I Feel Really Weird About Going Into My Old Korean Deli While I'm Carrying Bags From Union Market


Back in the day I used to go to my 11th street bodega for everything. It was way closer, cheaper, and friendlier than Dagastino's near 6th, and jesus god did I hate that overpriced shithole. I was so psyched when I first discovered the 11th street place- decent vegetables, organic milk, good selection of cleaning shit; all-in-all a great place for the midweek re-stock.

But damn, when I heard they were opening a Union Market on 7th? I was ecstatic. That's when the South Slope really arrived. Fuck gentrification guilt and all that bullshit - I'm over it.
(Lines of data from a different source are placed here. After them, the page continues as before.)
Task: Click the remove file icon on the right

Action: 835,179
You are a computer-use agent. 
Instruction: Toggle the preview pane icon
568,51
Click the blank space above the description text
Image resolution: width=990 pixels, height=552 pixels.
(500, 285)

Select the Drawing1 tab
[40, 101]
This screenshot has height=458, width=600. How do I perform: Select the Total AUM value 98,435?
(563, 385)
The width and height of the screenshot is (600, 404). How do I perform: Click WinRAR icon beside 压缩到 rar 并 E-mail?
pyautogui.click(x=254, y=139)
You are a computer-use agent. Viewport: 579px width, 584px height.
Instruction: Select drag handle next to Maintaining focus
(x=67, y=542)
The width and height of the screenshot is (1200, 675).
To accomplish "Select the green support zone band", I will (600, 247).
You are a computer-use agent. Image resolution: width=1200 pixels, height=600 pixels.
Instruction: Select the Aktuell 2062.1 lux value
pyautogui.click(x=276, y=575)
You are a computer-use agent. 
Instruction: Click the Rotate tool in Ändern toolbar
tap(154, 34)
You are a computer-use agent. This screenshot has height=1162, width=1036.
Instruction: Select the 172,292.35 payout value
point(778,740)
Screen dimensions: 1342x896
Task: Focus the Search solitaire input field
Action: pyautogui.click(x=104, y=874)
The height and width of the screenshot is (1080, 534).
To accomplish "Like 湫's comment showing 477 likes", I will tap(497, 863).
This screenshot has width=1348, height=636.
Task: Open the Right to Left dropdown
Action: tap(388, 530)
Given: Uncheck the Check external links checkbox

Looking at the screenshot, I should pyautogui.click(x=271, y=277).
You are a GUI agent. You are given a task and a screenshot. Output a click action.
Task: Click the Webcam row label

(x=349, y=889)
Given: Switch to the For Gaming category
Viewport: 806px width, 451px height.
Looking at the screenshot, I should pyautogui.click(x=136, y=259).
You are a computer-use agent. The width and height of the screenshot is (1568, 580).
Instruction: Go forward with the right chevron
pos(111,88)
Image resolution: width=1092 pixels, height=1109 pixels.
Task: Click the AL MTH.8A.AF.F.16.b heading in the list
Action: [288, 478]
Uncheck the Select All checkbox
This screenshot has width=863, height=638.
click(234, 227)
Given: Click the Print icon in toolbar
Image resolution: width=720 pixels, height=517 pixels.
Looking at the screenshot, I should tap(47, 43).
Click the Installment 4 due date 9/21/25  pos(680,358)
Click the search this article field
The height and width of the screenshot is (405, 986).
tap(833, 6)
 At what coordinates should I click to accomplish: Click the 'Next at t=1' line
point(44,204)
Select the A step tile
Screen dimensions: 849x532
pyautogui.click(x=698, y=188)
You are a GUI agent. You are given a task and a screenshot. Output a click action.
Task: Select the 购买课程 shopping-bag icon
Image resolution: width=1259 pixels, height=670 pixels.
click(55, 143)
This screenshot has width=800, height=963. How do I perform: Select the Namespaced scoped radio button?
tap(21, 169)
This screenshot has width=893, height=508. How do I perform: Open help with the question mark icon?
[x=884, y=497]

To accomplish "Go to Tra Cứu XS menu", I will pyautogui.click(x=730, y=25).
If we gonna do this, we gonna do this, I don't give a fuck I'll say it: I love Union Market. Ok, so it's expensive as hell, but you get what you're gouged for. What's your other option? Yeah, like I'm gonna get lox and whitefish from a place that sells lotto.

Anyway, I've been friendly with the eccentric Mr. Miagi character at the 11th street place for years now. So even when I knew I'd be getting organic Romaine and Dagoba Chocolate instead of his stank Nestle, I always swore I'd go back to 11th street regularly for stock items and to support the local business.

And I do still represent - I go there for shit like GOYA BLACK BEANS (better and cheaper than any organic-ass shit you can get at Union Markup or Fairway) So I walk in with fifty dollars worth of groceries from Union Market, and holding my gigantic plastic bags of yuppie organic bounty, I pay him a dollar-thirty-five for a can of beans. That includes tax.

Now mind you, he's never said anything to make me feel bad. In my fantasy though, he's going through my bags saying "whata-this? You can a-buy tomato *here* we have tomato... Milk you buy-a here, we *have*!! Next time you buy from ME ok!?"

He's never said anything like that. Regardless though, I feel like he's starting right into the double-bagged designer plastic, burning a hole clear through my avocado butter.

I feel totally weird and self-conscious going in there like that. I suppose I could hide the bags at home, but fuck that; I'm not makin a second trip just for black beans.